### WHAT IS EXPECTED
Nothing but the lines from the one with "The width and" through the last line of the entries below should appear in the copy, please, and no pictures.

(Collected data)
*** Begin section ***

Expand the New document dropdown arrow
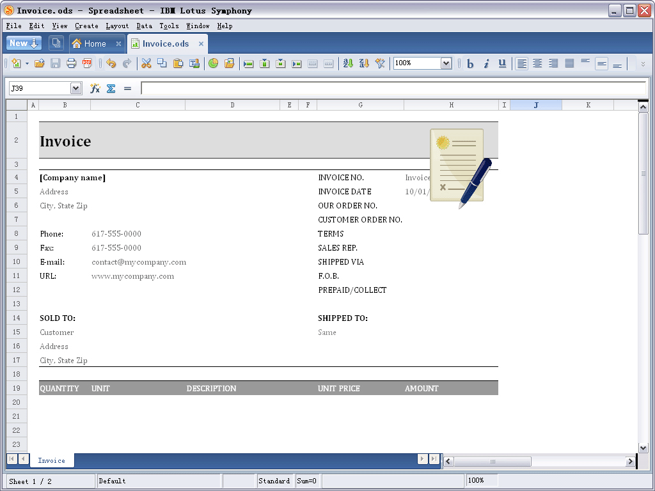Image resolution: width=655 pixels, height=491 pixels. point(35,43)
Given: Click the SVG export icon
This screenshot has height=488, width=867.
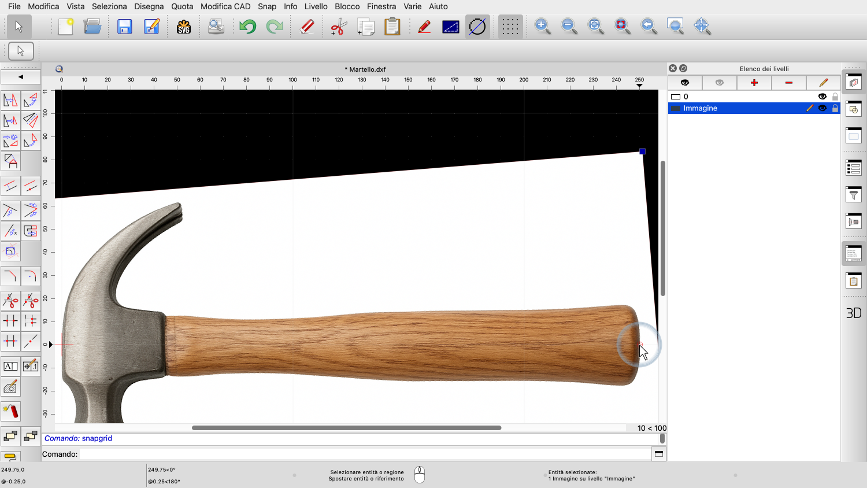Looking at the screenshot, I should coord(183,27).
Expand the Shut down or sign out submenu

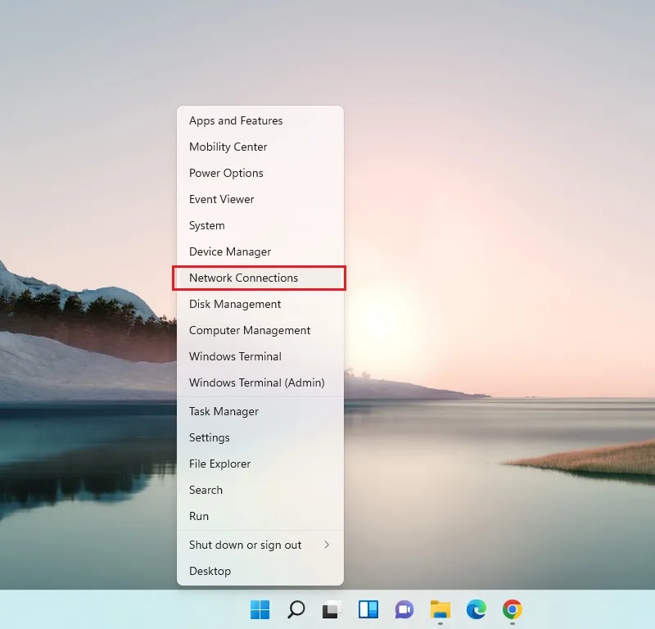[x=260, y=545]
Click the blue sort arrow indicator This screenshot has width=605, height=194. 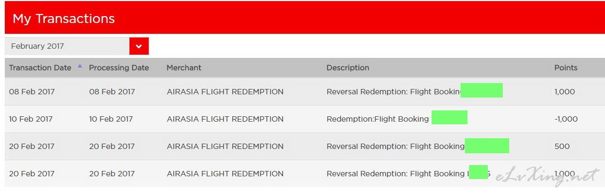pos(80,66)
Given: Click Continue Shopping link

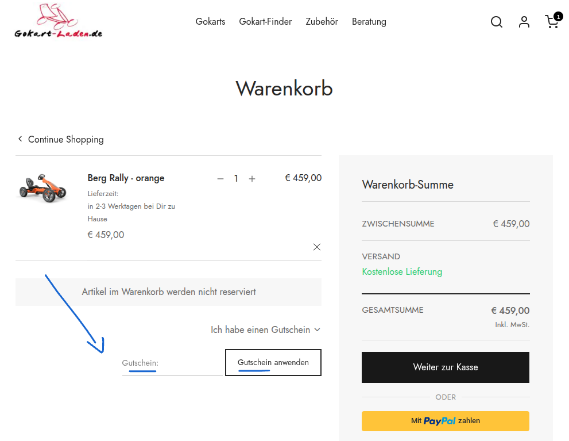Looking at the screenshot, I should click(x=66, y=139).
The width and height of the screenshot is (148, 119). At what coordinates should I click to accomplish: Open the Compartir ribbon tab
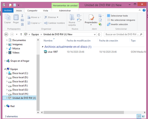[32, 11]
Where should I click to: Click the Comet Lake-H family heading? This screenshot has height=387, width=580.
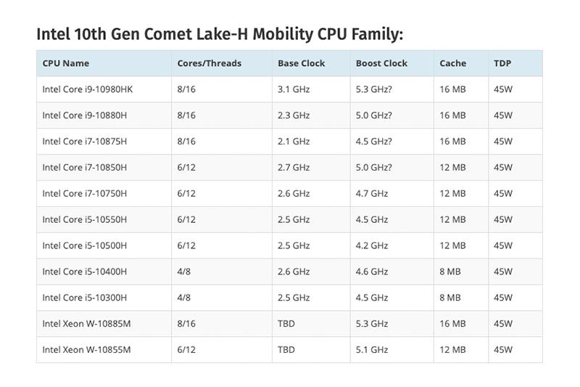click(220, 34)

*** End section ***

### ANSWER SECTION
The width and height of the screenshot is (148, 119). At what coordinates should I click to accomplish: Open the Compartir ribbon tab
[32, 11]
Where should I click to: Click the Comet Lake-H family heading? This screenshot has height=387, width=580.
click(220, 34)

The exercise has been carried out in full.